TEXT EXCERPT:
--

Brilliant installation, which destroys any illusion that you are “inside” a photograph, or looking “through” it, as a window. “Rasen Kaigan” does not have a starting point, but when you walk into the space, you are immediately aware that you are looking at three-dimensional objects.

Shiga made some excellent land art along the way here. This could have stood on its own as a separate work.

Complicated thoughts, text, layout.

#8s – Rock photos.

You can’t see any images when you walk in; you are greeted by the backs of the photos.

Gaze of #1 bounces off #2, then is reflected (scattered?) in sea of #8s.

Hard/impossible to look *directly* at #1 because it is physically blocked by #2.

#9s – “monsters” – pitch black “photos” which actually function like mirrors. Andrew is disappointed in the printing quality, says they’re not really black.

#6 seems like they represent photos taken before 3/11. Not always easy to tell what’s before or after though. This is to its credit.

*Really* ambitious text.

<coffee break out on the street>

Strange effect where foreground looks like it’s shot from above, but background is straight on.

--

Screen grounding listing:
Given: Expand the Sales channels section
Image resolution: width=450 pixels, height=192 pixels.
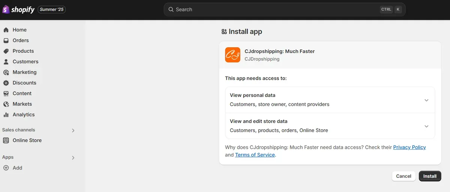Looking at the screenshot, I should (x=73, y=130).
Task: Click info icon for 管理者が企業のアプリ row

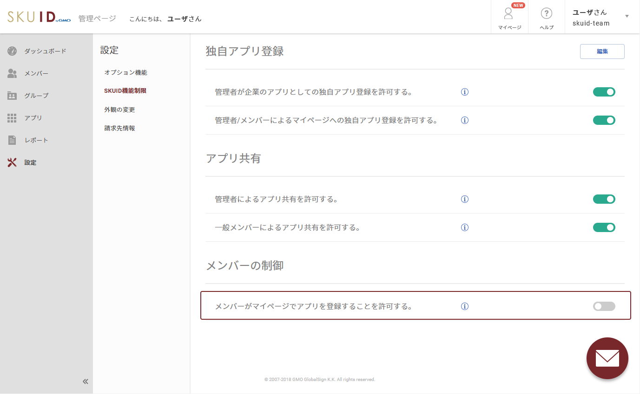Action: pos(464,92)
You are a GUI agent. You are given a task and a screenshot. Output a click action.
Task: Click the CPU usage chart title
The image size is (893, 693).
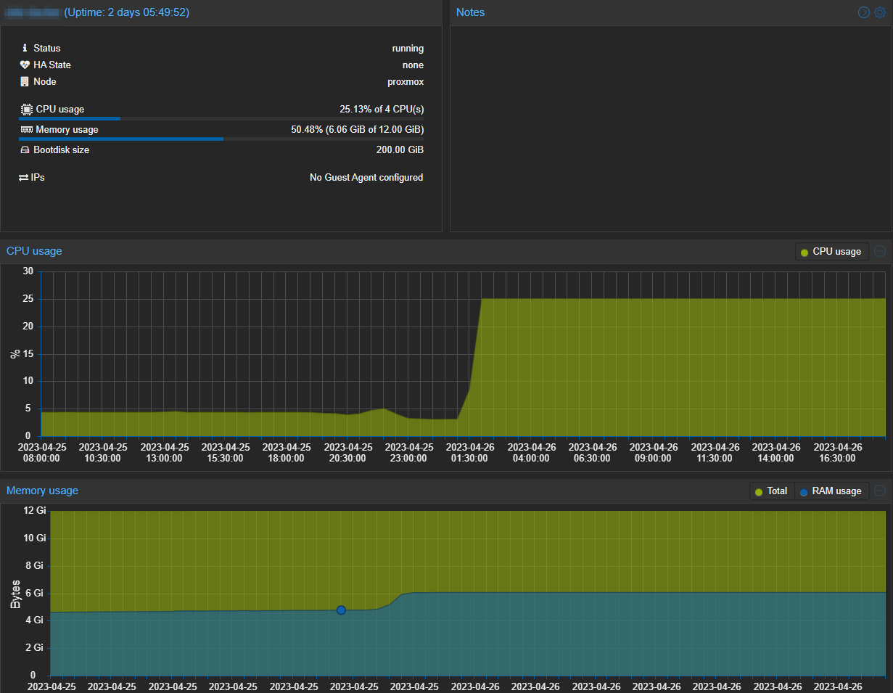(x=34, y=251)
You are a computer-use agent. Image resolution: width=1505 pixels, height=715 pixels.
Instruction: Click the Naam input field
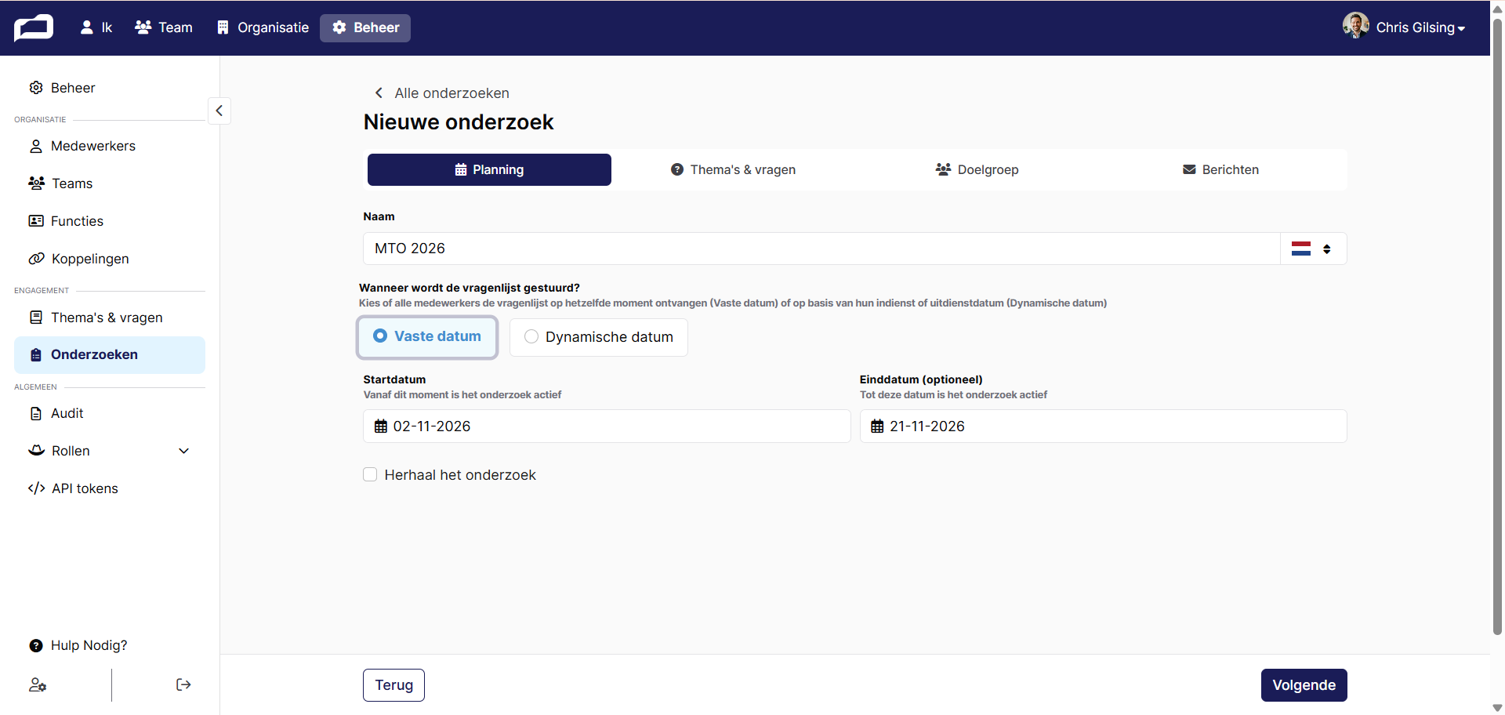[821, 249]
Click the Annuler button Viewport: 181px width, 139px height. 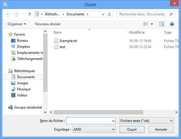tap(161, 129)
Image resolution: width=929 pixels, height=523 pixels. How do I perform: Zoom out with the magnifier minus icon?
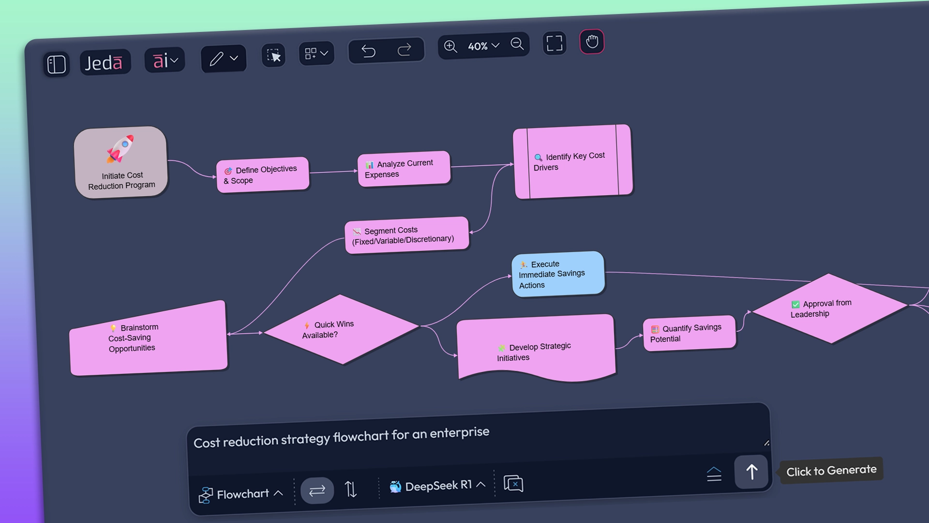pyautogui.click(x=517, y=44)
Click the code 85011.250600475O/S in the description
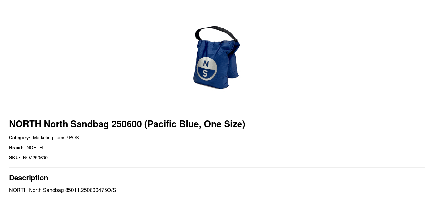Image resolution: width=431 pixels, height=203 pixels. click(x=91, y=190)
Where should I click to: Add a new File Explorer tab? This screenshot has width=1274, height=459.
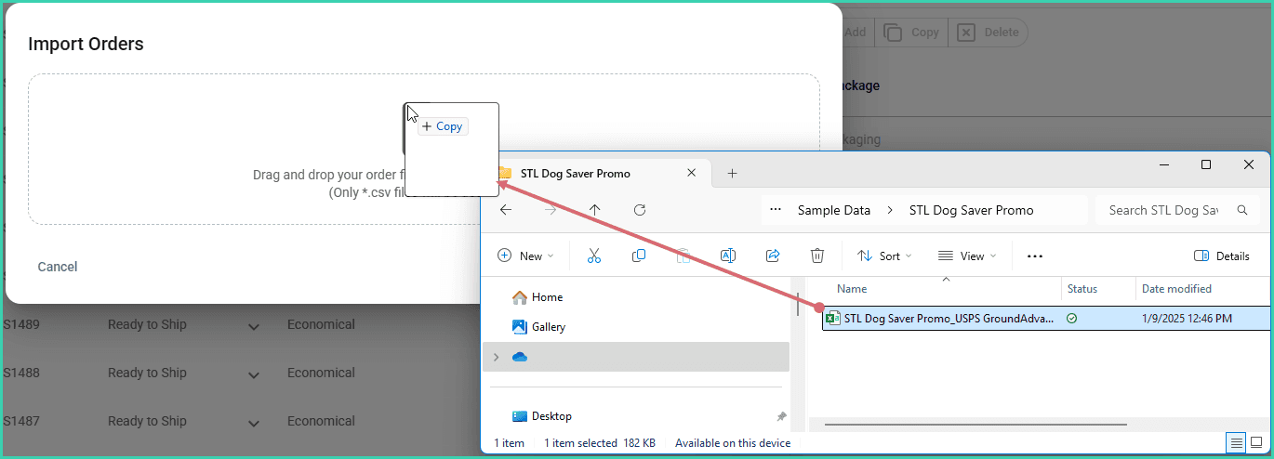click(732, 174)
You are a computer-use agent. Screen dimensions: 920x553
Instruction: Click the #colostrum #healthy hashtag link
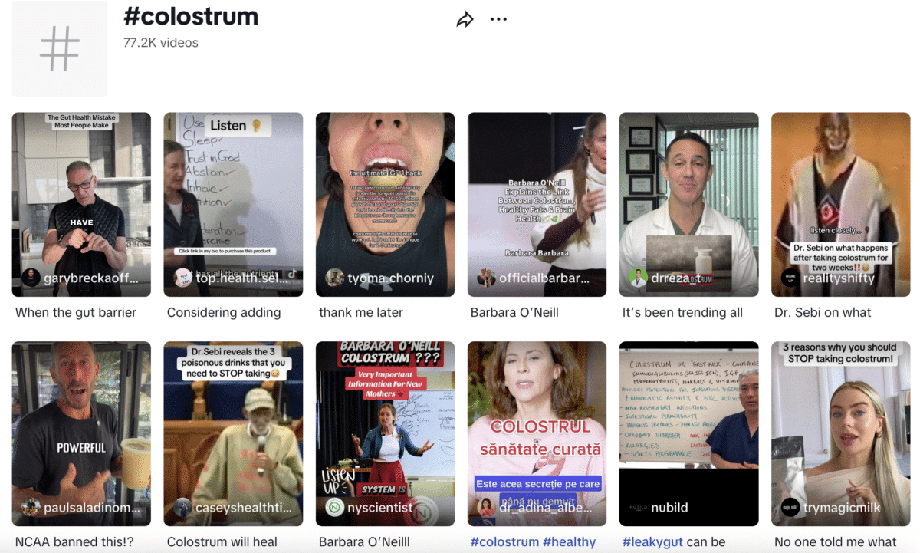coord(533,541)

--

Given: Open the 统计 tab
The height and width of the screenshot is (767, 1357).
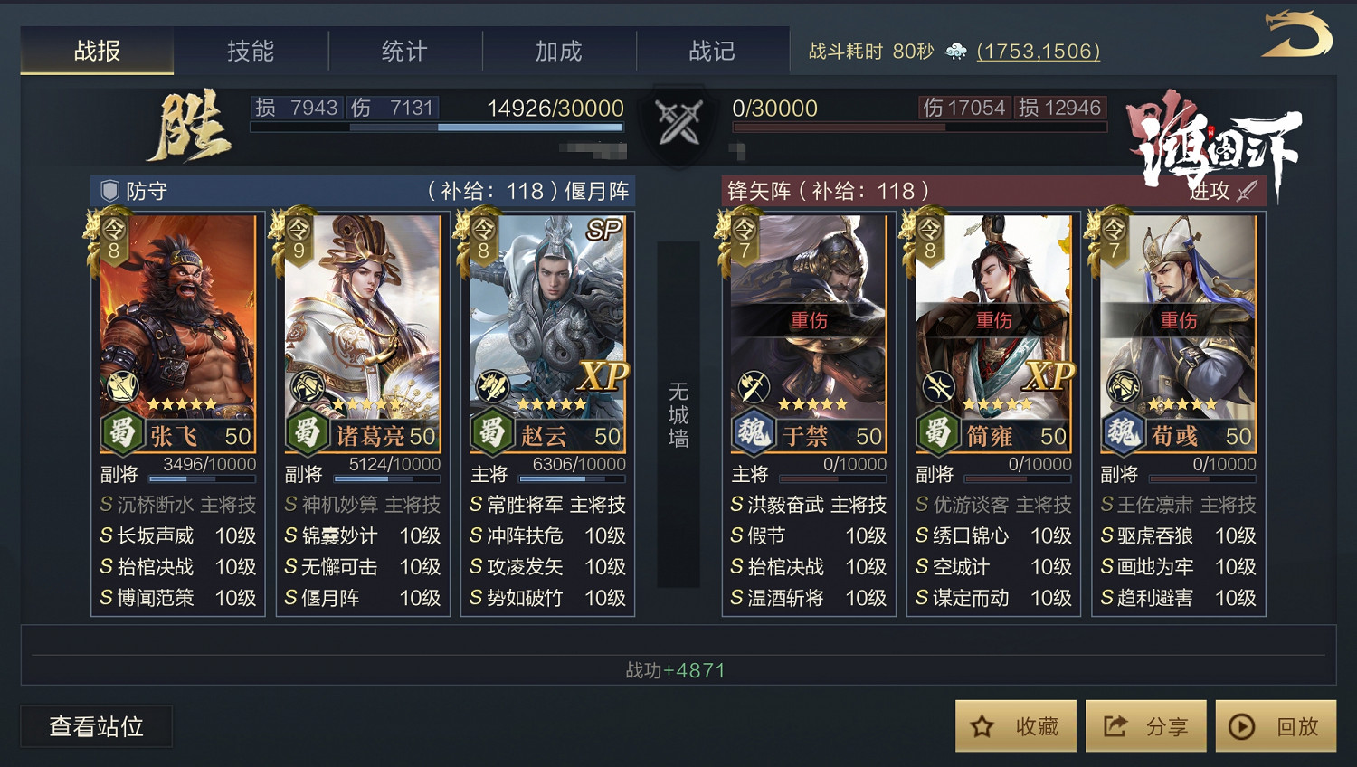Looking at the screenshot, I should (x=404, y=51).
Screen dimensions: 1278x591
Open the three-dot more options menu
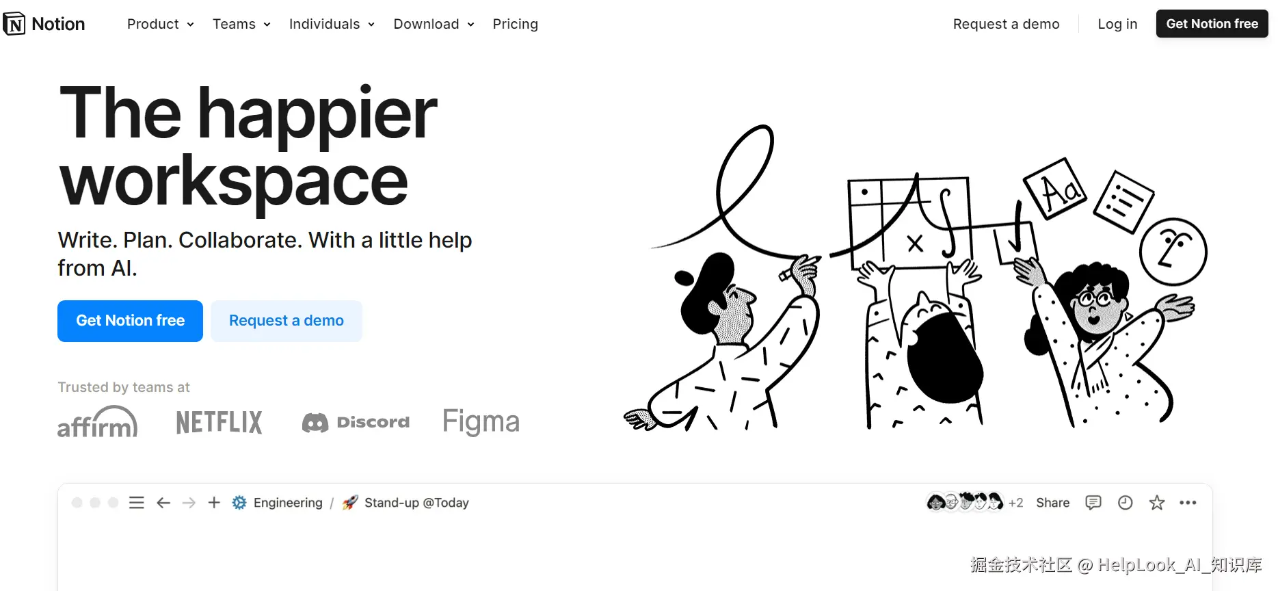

--

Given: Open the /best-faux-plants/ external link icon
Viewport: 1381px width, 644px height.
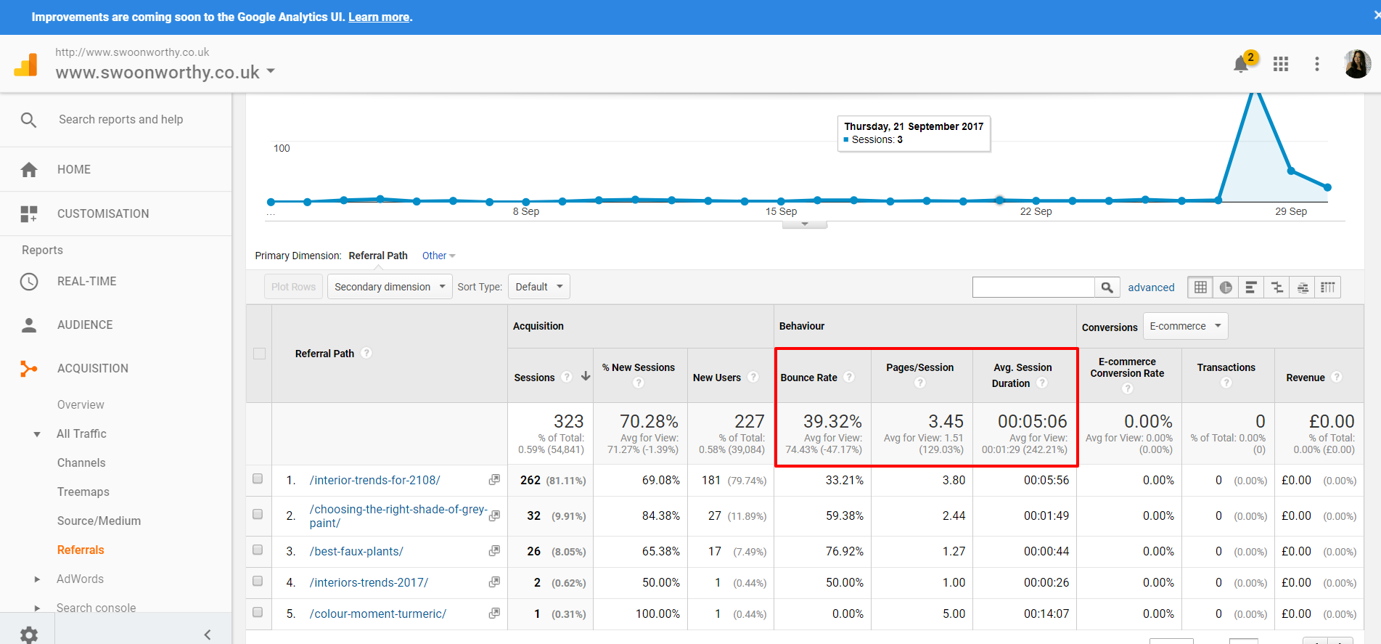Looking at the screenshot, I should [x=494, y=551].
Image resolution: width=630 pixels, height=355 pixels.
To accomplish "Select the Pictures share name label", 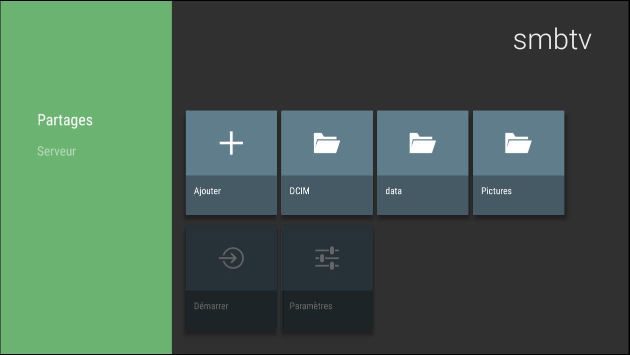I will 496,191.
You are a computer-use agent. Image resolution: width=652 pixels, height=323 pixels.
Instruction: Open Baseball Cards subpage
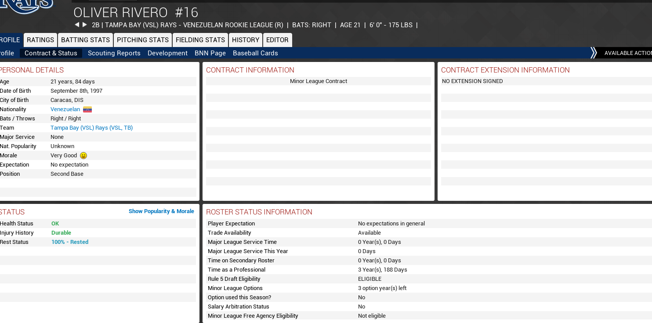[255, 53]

--

WHAT YOU WILL DO:
a – Copy out the notes on the photography installation in full, without changing anything.
b – Reproduce word for word the lines of the listing from the one containing "Given: Open the 统计 tab" through the one containing "Open the three-dot more options menu", inclusive, leaving out the pictures.

RESULTS OF THE EXERCISE:
a –
Brilliant installation, which destroys any illusion that you are “inside” a photograph, or looking “through” it, as a window. “Rasen Kaigan” does not have a starting point, but when you walk into the space, you are immediately aware that you are looking at three-dimensional objects.

Shiga made some excellent land art along the way here. This could have stood on its own as a separate work.

Complicated thoughts, text, layout.

#8s – Rock photos.

You can’t see any images when you walk in; you are greeted by the backs of the photos.

Gaze of #1 bounces off #2, then is reflected (scattered?) in sea of #8s.

Hard/impossible to look *directly* at #1 because it is physically blocked by #2.

#9s – “monsters” – pitch black “photos” which actually function like mirrors. Andrew is disappointed in the printing quality, says they’re not really black.

#6 seems like they represent photos taken before 3/11. Not always easy to tell what’s before or after though. This is to its credit.

*Really* ambitious text.

<coffee break out on the street>

Strange effect where foreground looks like it’s shot from above, but background is straight on.

b –
Given: Open the 统计 tab
The height and width of the screenshot is (767, 1357).
Looking at the screenshot, I should (x=404, y=51).
Screen dimensions: 1278x591
Open the three-dot more options menu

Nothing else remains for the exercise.